→ Work required: Your answer should be the lines of the data below that contain "width".
[Data provided — start]
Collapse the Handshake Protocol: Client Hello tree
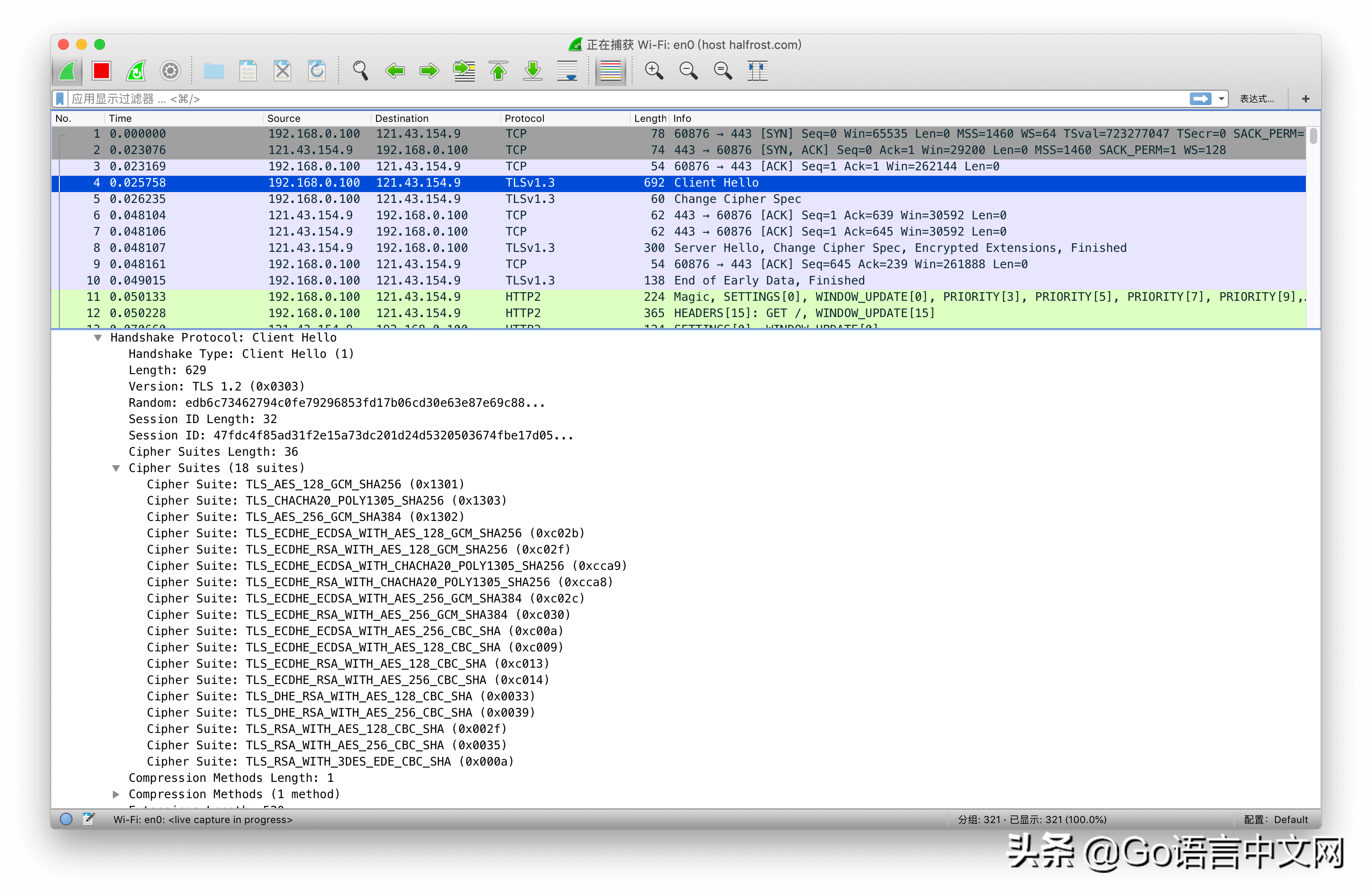(x=98, y=337)
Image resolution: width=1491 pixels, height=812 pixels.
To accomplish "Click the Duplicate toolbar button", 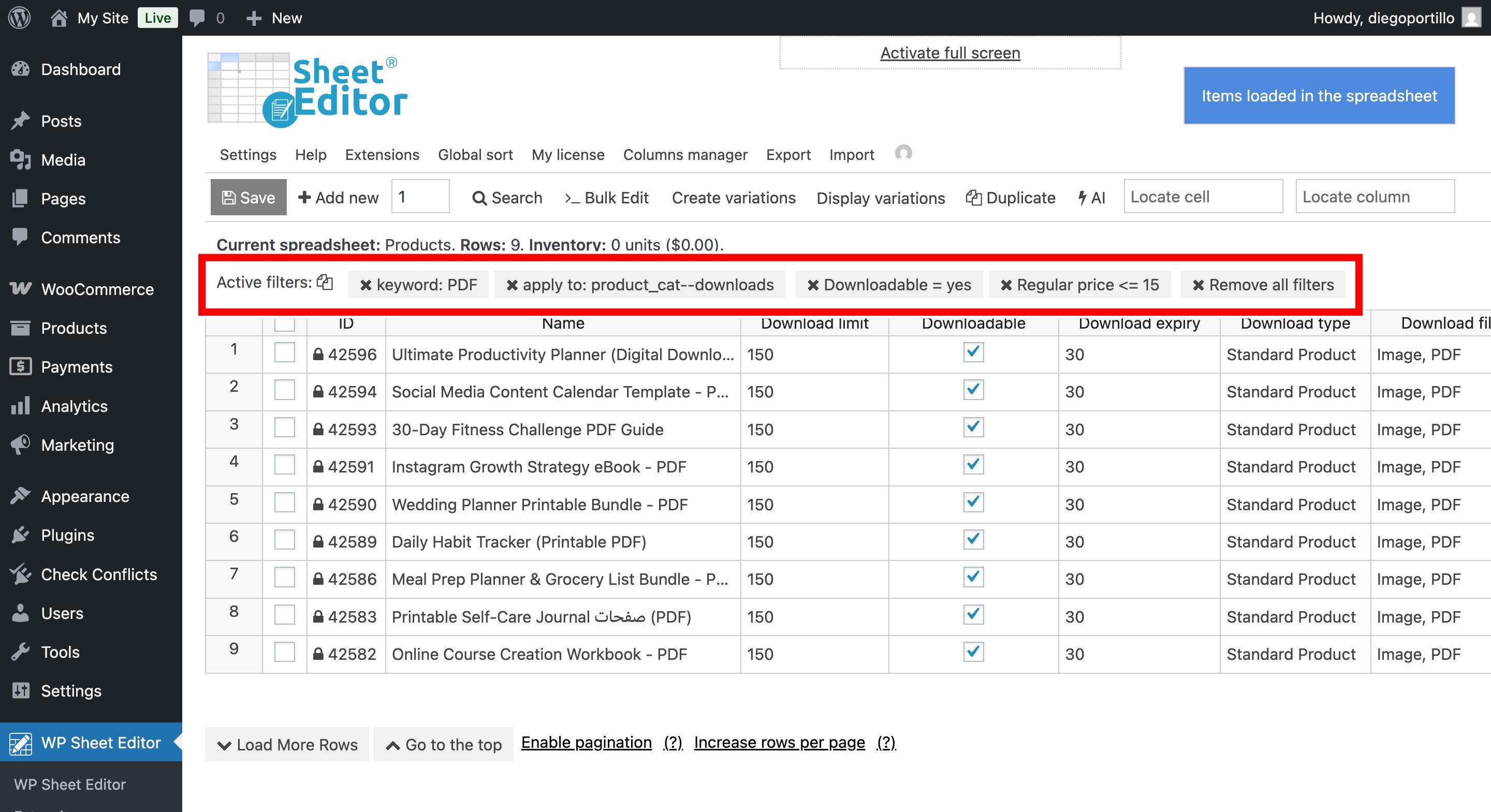I will point(1011,198).
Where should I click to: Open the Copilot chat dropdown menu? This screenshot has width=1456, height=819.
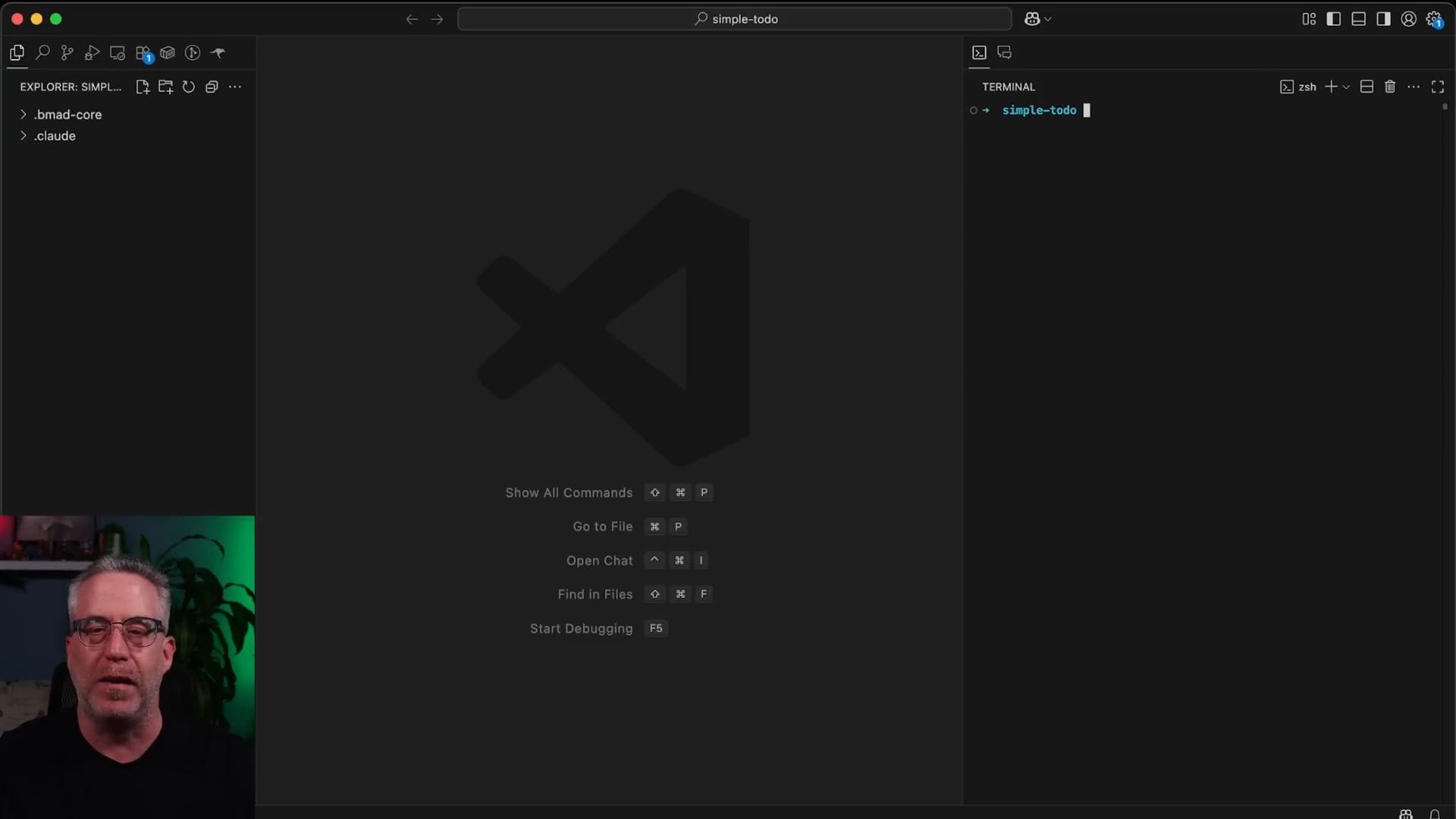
[Data provided — finish]
→ Solved problem:
Image resolution: width=1491 pixels, height=812 pixels.
Where should I click to: Open the Copilot chat dropdown menu? This screenshot has width=1456, height=819.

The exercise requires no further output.